Il Covid-19 ha colpito il cuore della società: salute, economia e vita quotidiana. E in questa rivoluzione in corso, estesa a tutte le latitudini nel mondo, l’arte non è rimasta in silenzio.
Tantissimi i musei che hanno aperto le loro porte virtuali per rendere accessibile arte e cultura comodamente da casa.

Musei social

È a dir poco incredibile la rivoluzione virtuale messa in atto dai musei negli ultimi due mesi.
Musei che fino a poco tempo fa presidiavano il mondo digitale solo in maniera marginale, negli ultimi mesi si sono reinventati in vista dell’emergenza. Seguiti dagli hashtag #museichiusimuseiaperti e #iorestoacasa sono stati innumerevoli i post pubblicati sui social dai musei. Una crescita della presenza social a cui è corrisposto un aumento senza precedenti del numero di fan e follower.
Tantissimi, infatti, sono ad oggi i musei visitabili online.

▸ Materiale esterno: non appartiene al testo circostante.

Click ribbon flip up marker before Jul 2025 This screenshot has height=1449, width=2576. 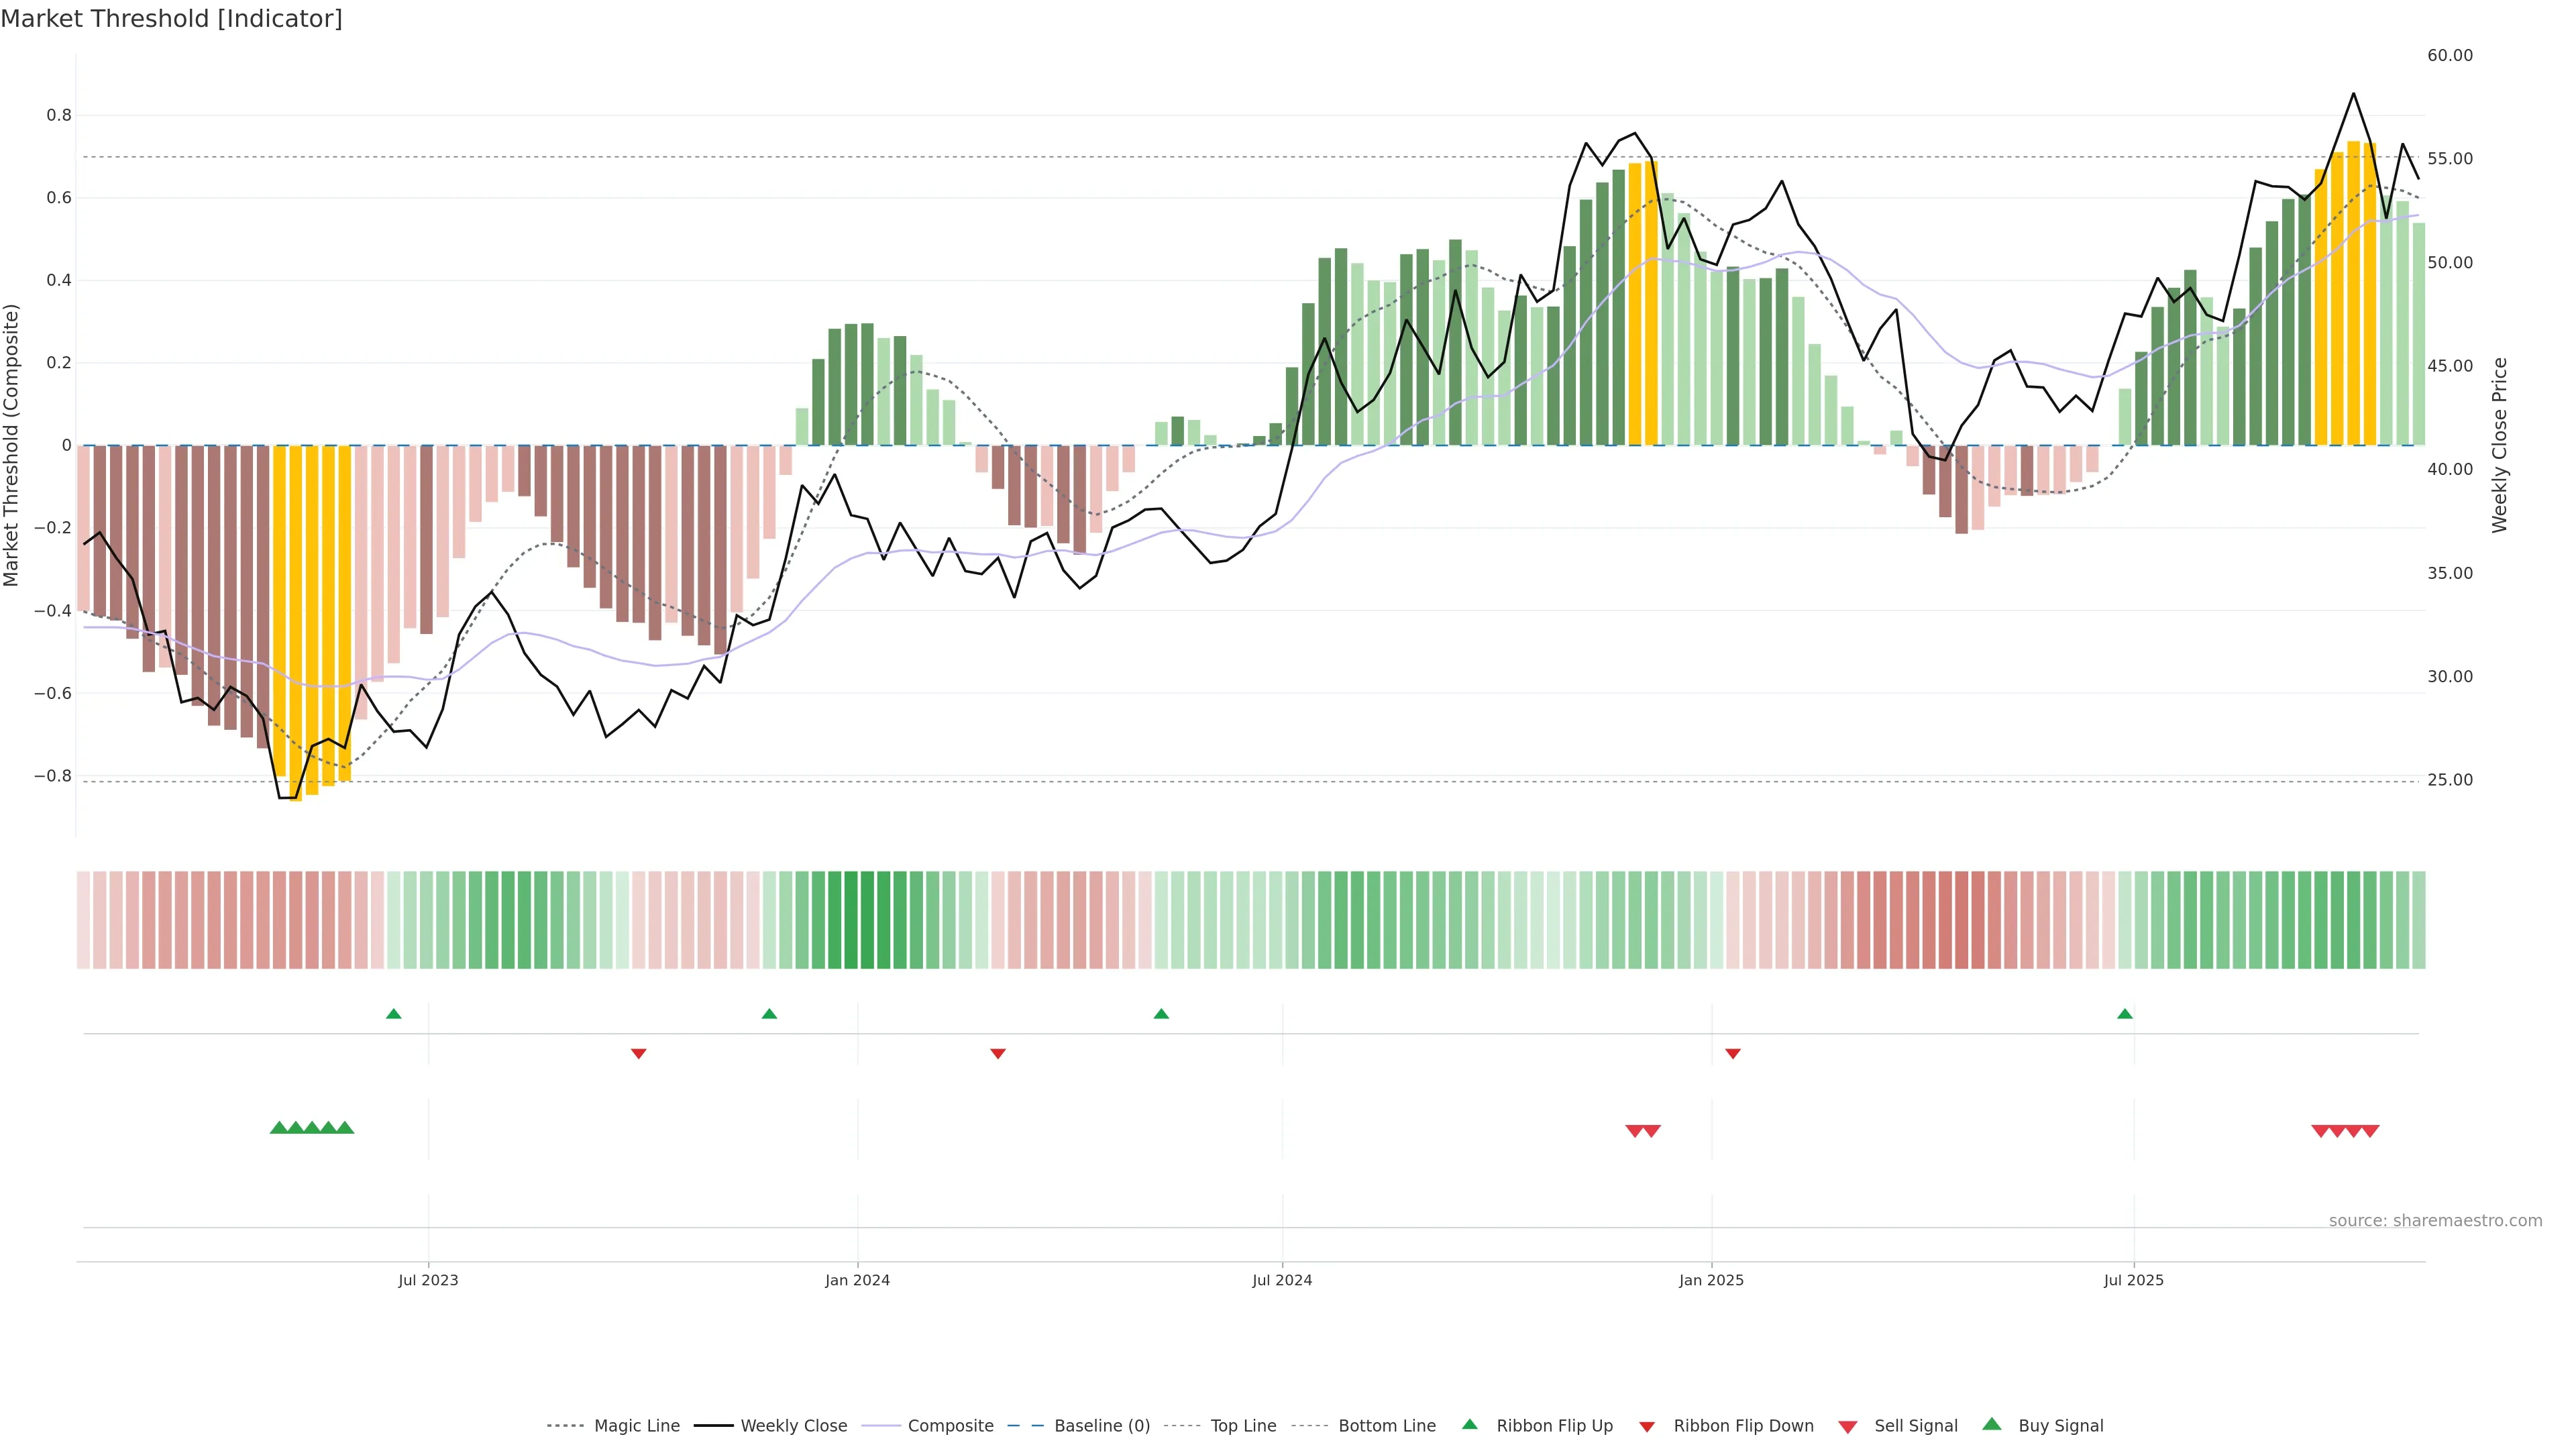[x=2125, y=1014]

Porte virtuali che si aprono

Solo per citare alcuni, “Raffaello. 1520-1483” che in un mese è stato virtualmente visitato da 2 milioni di visitatori e le “Passeggiate del Direttore” (Christian Greco) del Museo Egizio che hanno ottenuto oltre 100.000 visualizzazioni. Visite virtuali anche per la Pinacoteca di Brera, La Galleria degli Uffizi, i Musei Vaticani, il Louvre, l’Hermitage di San Pietroburgo e la lista potrebbe continuare.

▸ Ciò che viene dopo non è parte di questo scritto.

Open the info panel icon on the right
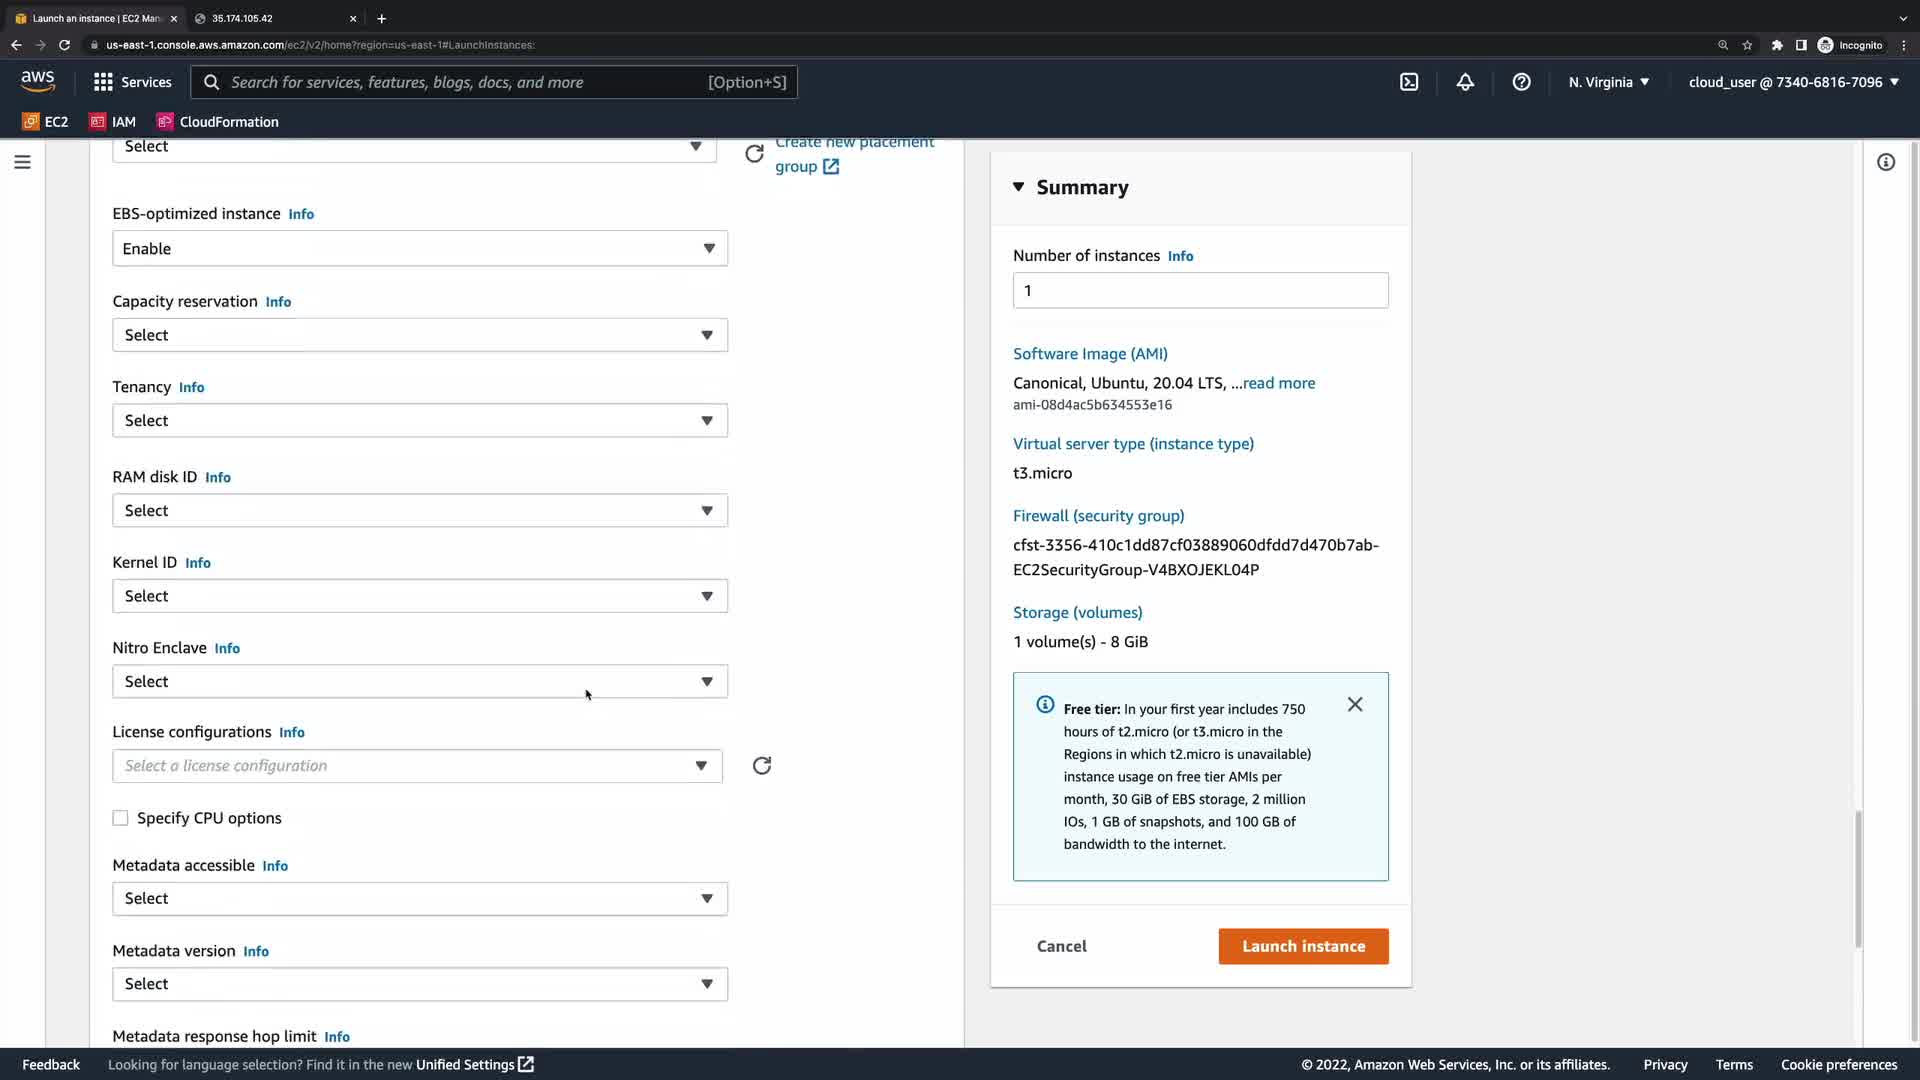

Ma non solo i grandi musei hanno virtualizzato gli ingressi. Anche comuni come Cagliari e Macerata hanno reso visitabili da remoto i musei all’interno dei confini comunali.

Una società che cambia

Sappiamo che dal 18 maggio i luoghi della cultura possono riaprire le porte al pubblico mettendo in atto tutte le misure necessarie per il contenimento del Covid-19. Restano però gli incentivi agli ingressi virtuali per scongiurare il rischio di assembramenti. In futuro cosa accadrà? Torneremo unicamente alle visite “offline”? L’aria che si respira nell’ammirare opere da vicino è un’emozione difficilmente eguagliabile dallo schermo del proprio pc o del cellulare. Le visite virtuali però potrebbero allargare il ventaglio delle possibilità di vivere la cultura nel post-emergenza. Andare al museo diventa poco impegnativo, un diversivo a cui dedicare un’ora o due. Inoltre, le porte virtuali aperte di musei in tutto il mondo permettono di godersi la bellezza dell’arte anche oltre oceano col minimo sforzo.

Il digital che rimarrà

La storia ci insegna che una volta apprezzato il miglioramento del progresso, difficilmente si torna indietro.
L’offerta di visite virtuali è diventata comune a molti musei e sono in tanti gli italiani che le hanno sperimentate per concedersi un po’ di cultura. Anche fasce della popolazione che spesso, per questioni di tempo e di impegni, non sono abituali visitatori, hanno potuto regalarsi qualche piacevole ora alla scoperta di celebri opere sparse nel mondo. È molto plausibile quindi che, pur trattandosi di una evoluzione strettamente legata alla situazione contingente, nuove opportunità si aprono sia agli occhi dei musei, sia a quelli di potenziali visitatori.

È una nuova opportunità di arricchirsi culturalmente e vivere la bellezza. Magari dopocena durante la settimana.